Objectives
Mitral regurgitation (MR) is the second most frequent valvular heart disease in Europe representing an important cause of morbidity and mortality. Despite increasing use of transcatheter edge-to-edge repair (TEER), endoscopic Mitral Valve Surgery (MVS) remains an established treatment approach aiming at reduced surgical trauma and improved recovery.
Methods
Between 2012 and 2022, a total of 1.055 consecutive patients(62.4% male, 82.9% primary MR, 77.8% posterior prolapse/flail)underwent fully endoscopic MVS. Patients received limited right-sided anterolateral skin incision and 3D-camera visualization.Data was retrospectively analyzed.
Results
Patient age increased significantly during the study period from 56.0(47.0-64.2) to 61.0(55.0-68.0) years (p=0.018). Most prevalent comorbidities were hypertension (44.5%) and atrial fibrillation (32.5%), which showed an increased prevalence over time (p=0.028). Consequently, median STS Prom Score increasedsignificantly from 0.33(0.26-0.46) to 0.43(0.29-0.93) (p<0.001). Patients predominantly presented with NYHA class II symptoms (48.3%). MV repair was performed in 92.9%. Median annuloplasty ring size was 32(30-36) mm.
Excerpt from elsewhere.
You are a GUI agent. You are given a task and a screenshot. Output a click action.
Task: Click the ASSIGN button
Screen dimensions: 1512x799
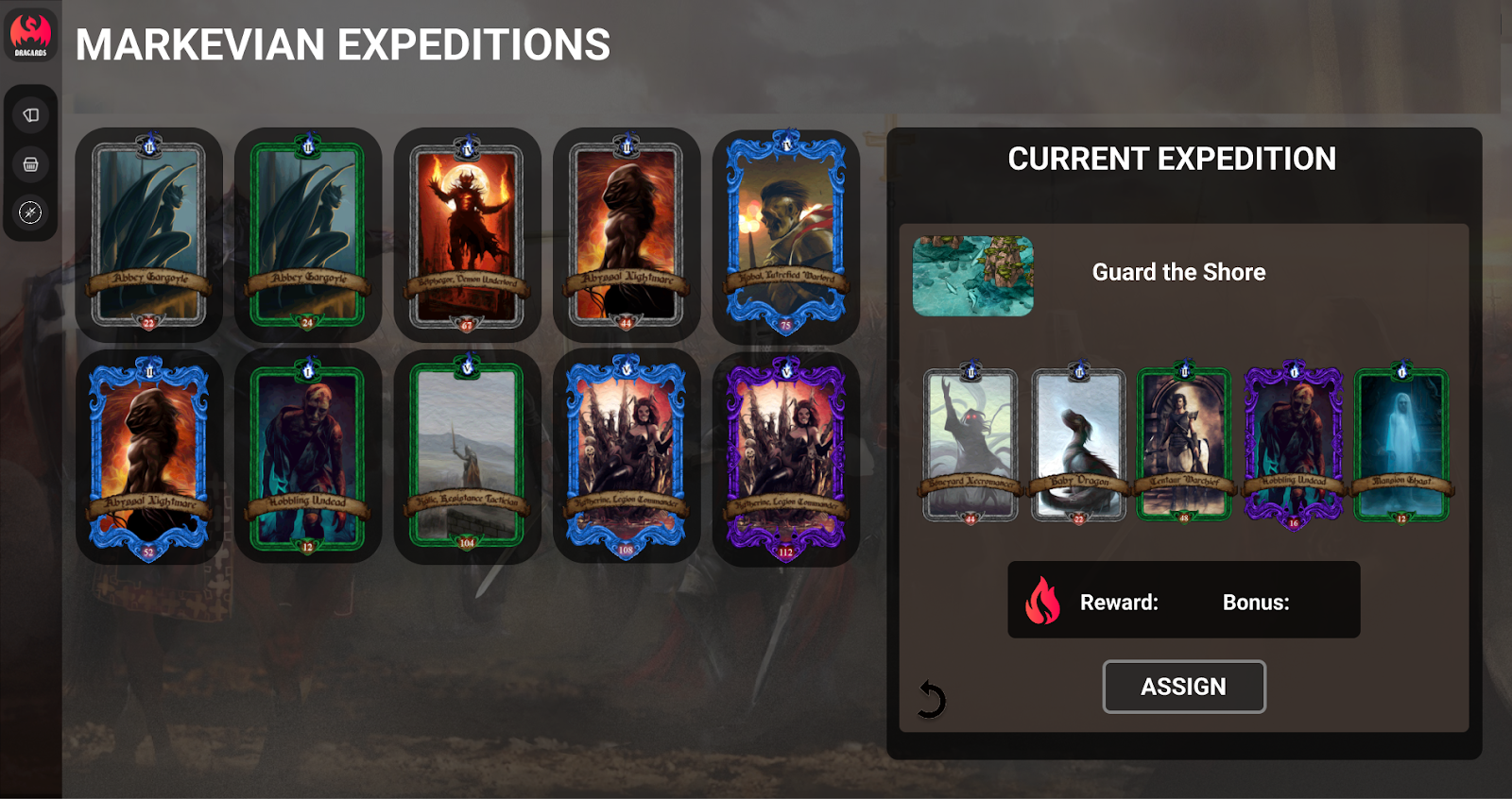pyautogui.click(x=1184, y=687)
Additional chordal replacement was performed in 72.9 and leaflet resection in 32.8%.The frequency of concomitant procedures, e.g., closure of left atrial appendage (21.0%), atrial ablation (19.9%) or tricuspid valve repair (6.6%) increased significantly over time (p<0.001).Nevertheless, median cross-clamp and procedural times decreased significantly from 111.0(91.0-129.7) and 282.5(250.0-335.0) to 90.0(78.0-106.6) and 206.0(174.9-240.0) mins (p<0.001). Median postoperative ventilation time was 5.0(3.3-7.0) hours and decreased significantly during the study-period (p=0.002). Length of intensive care unit and overall-in-hospital stay were 2.0(1.0-3.0) and 7.0(5.0-9.0) days, respectively. At discharge 76.9% of patients showed no/trivial MR, whereas mild MR was found in 23.1%. Median systolic and mean MV-gradients were 8.0(6.0-11.0) and 3.0(2.0-4.0) mmHg. At 30 days, overall mortality was 0.7%. During a median follow-up of 58(29-86) months, reoperation rate was 3.1%, whereas all-cause mortality was 7.2%.
Conclusion
Despite a continuous increase of patient age, prevalence of outcome-relevant comorbidities and surgical risk within the last decade, perioperative and mid-term outcome of patients undergoing endoscopic MVS remain favorable. Particularly the possibility of concomitant cardiac procedures (e.g., tricuspid valve repair, ablation and LAA-occlusion) during endoscopic MVS, should be taken in consideration during routine heart-team discussion to determine the appropriate treatment option.